I am sorry, do you want to say "performance" and "big-O" have nothing to with trying to make the program go faster?
I think you have lost your way and need to backtrack a little bit.
The whole point of big-O analysis is to be able to reason about how fast a program will be given input size.
If I ask for an O(1) algorithm and you build something that is as fast as possible, faster in every case, but sometimes it's really fast and sometimes it's a little less fast but still fast -- well, then it's not O(1) and not what I asked for. It may be fast, but if it's sometimes faster than at other times it's not O(1).
Thus, I do not consider big-O to be synonymous with speed. They are different, because the best possible big-O, O(1), does not necessarily mean the fastest.

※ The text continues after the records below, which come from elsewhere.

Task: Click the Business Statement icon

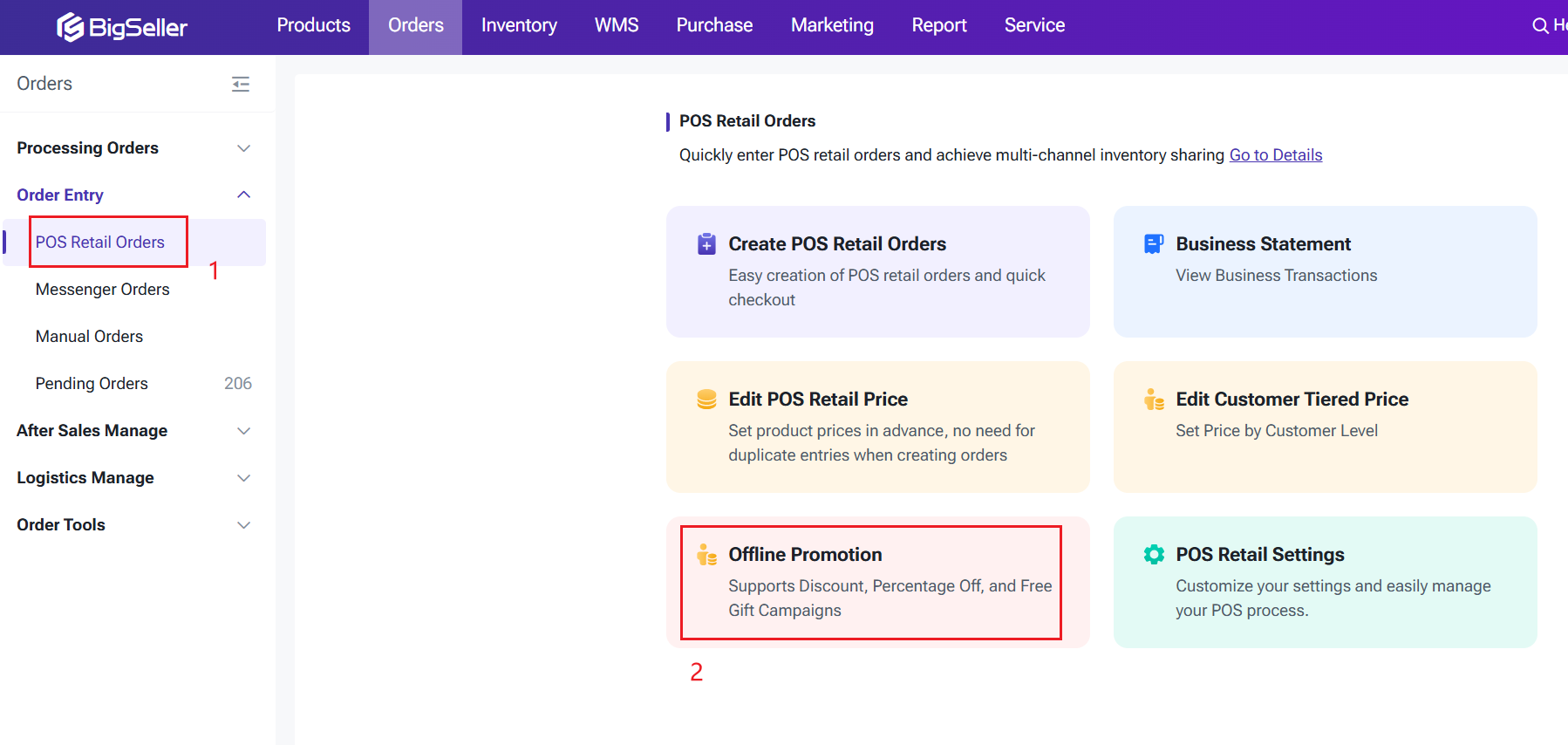Action: tap(1153, 244)
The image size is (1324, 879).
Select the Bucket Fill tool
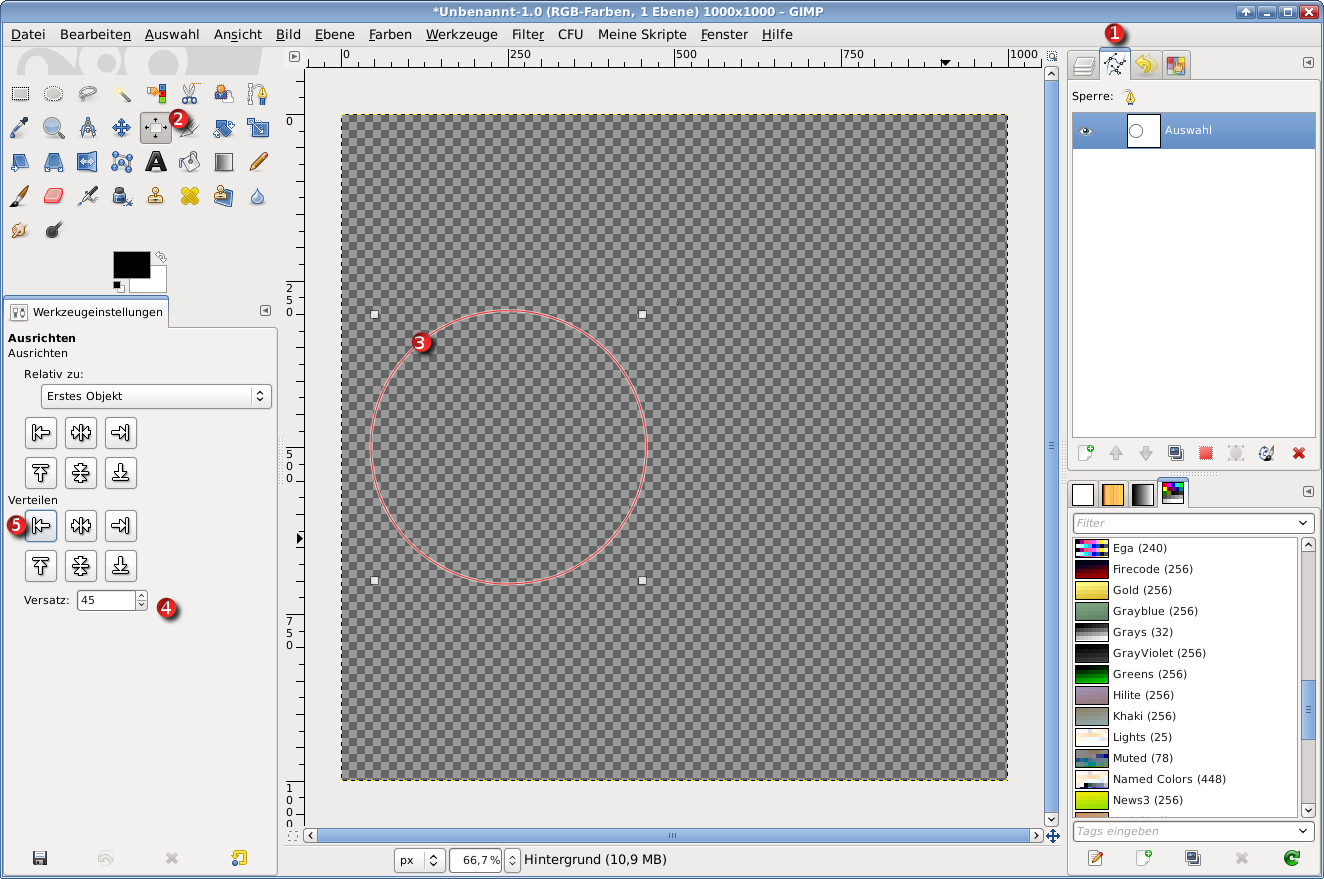tap(190, 161)
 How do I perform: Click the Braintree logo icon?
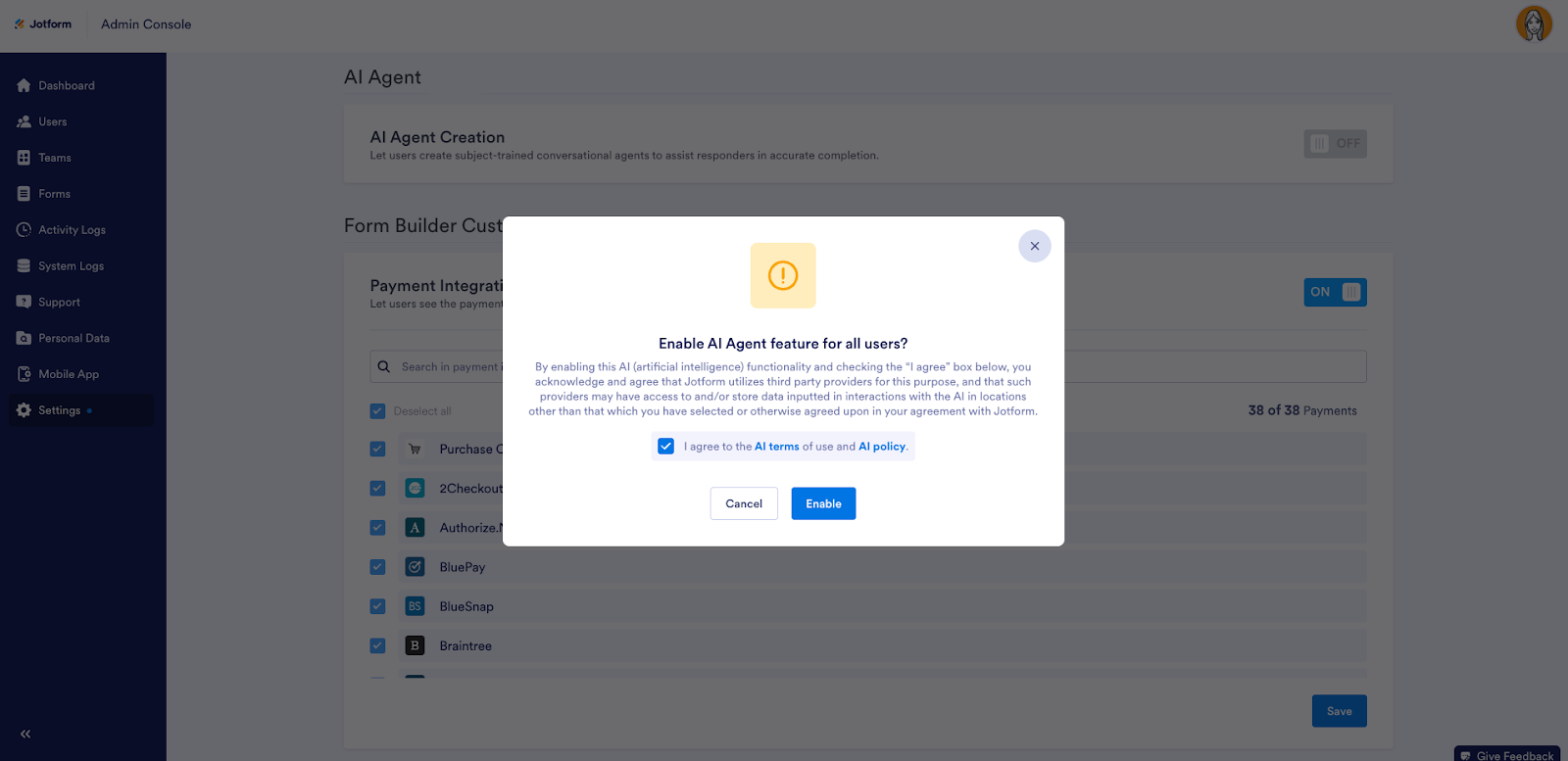point(415,645)
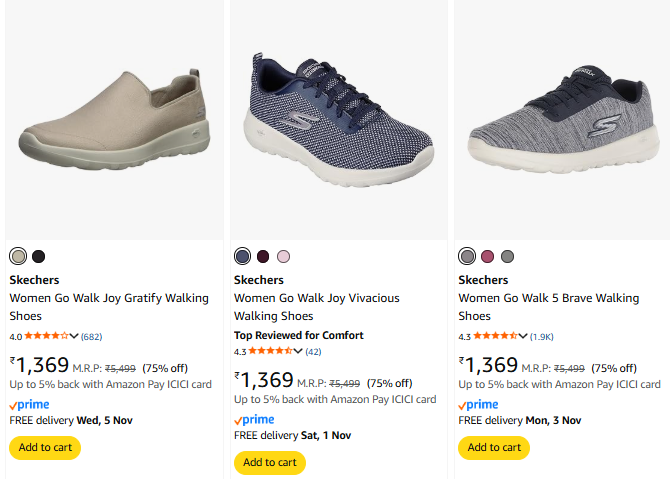Viewport: 670px width, 479px height.
Task: Click the 4.0 star rating of the Gratify shoes
Action: pyautogui.click(x=47, y=336)
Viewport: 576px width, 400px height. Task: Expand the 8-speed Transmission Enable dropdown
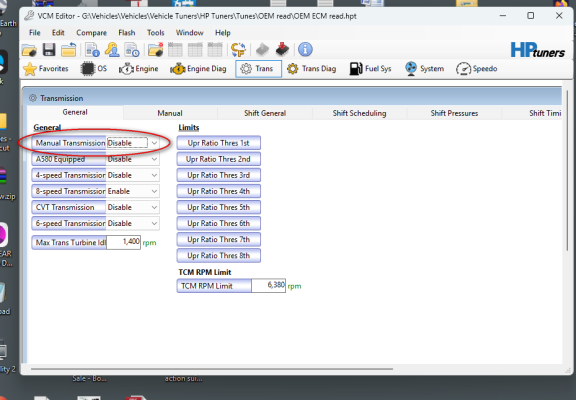[154, 191]

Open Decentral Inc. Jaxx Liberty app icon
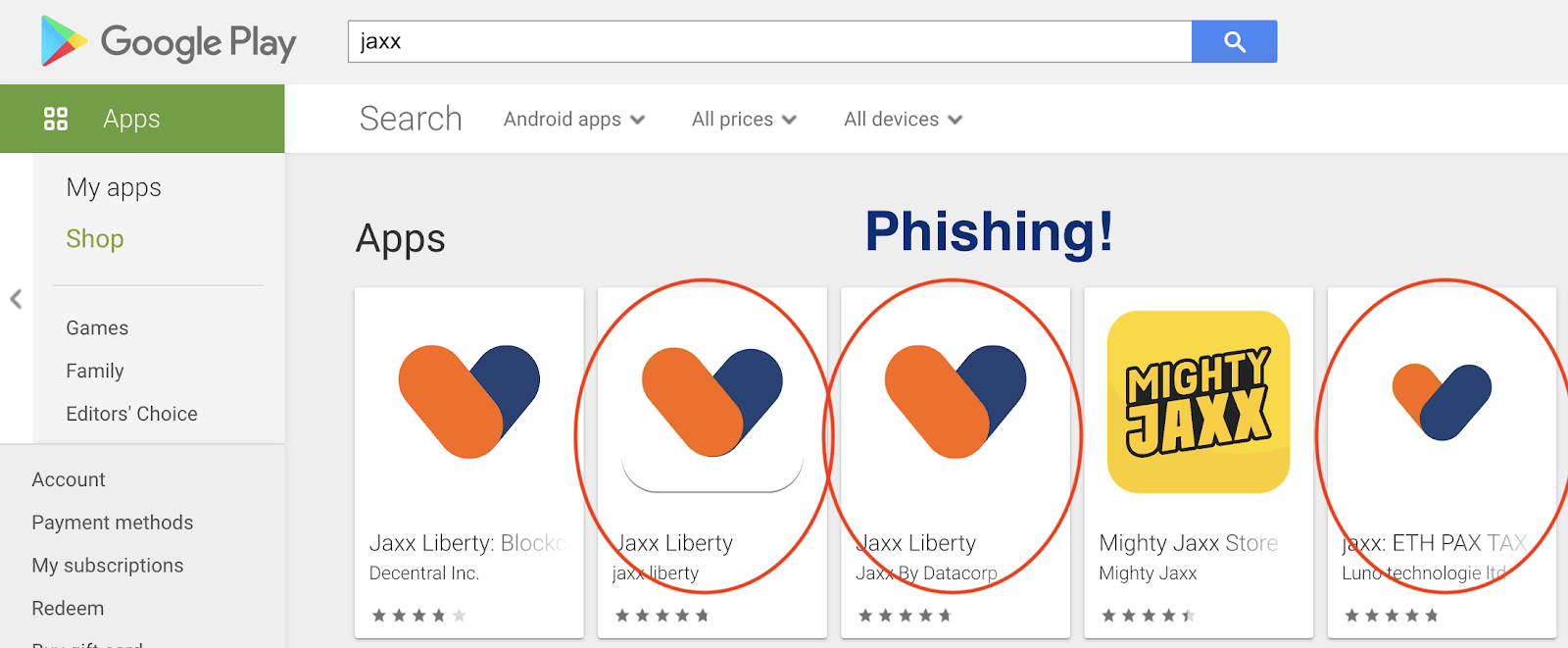(468, 402)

Maybe not synonymous in the sense of technically exactly equal, but certainly a pretty good approximation -- and absolutely synonymous in the sense that the whole purpose of big-O notation is to be able to reason about speed in more general terms, comparing algorithms in pseudo code in stead of having to actually write the program so you can run it through a benchmark.
So, no: If "the best possible big-O, O(1), does not necessarily mean the fastest," then it isn't actually the best.
Asymptotic complexity is of course only loosely correlated with speed. In real systems with real workload sizes, constant factors matter a lot.
It's an important technicality that matters when you are doing performance tuning of code on modern CPU's. Big-O is asymptotic but omits the constant multiplier, so if you're comparing, for example, deletion from a naive binary search tree vs. an unsorted array, it's not necessarily obvious that a tree search on a naive pointer based tree (O(log n)) is faster than a find, swap, and delete (O(n)) until n is sufficiently large.
Another example is iterating through the pixels of a very large bitmap on the order of 10m+ pixels. While iterating through all pixels should be linear to the number of pixels (O(width * height)), assuming it's a row-oriented bitmap, which most are, scanning row by row can be substantially faster than scanning column by column because of caching behaviors.
Point being, big-O and actual performance are not always the same thing because the constant factor can sometimes dominate depending on what you're trying to do.
To take a real world example, immutable operations in Javascript are often more performant than mutable operations--thanks to the fact that the Chrome Engine "cheats" with its hot path functionality.
However, in Big O, constantly generating new data structures, even within loops, would clearly trash the algorithm's space complexity. On compilers that don't optimize for immutability, the Big O algorithm is more performant; on the ones that do, the immutable approach is more performant.
It's because of example like these that you want to disconnect the concept of "performance" from Big O. Because context matters for the former, while the latter relates only to the algorithm itself.
> No it’s not, it’s about trying to quantify algorithmic complexity.
And what would you say is the goal of quantifying algorithmic complexity?
Thus, the answer to why we care about complexity is "it depends". But it is not always about speed.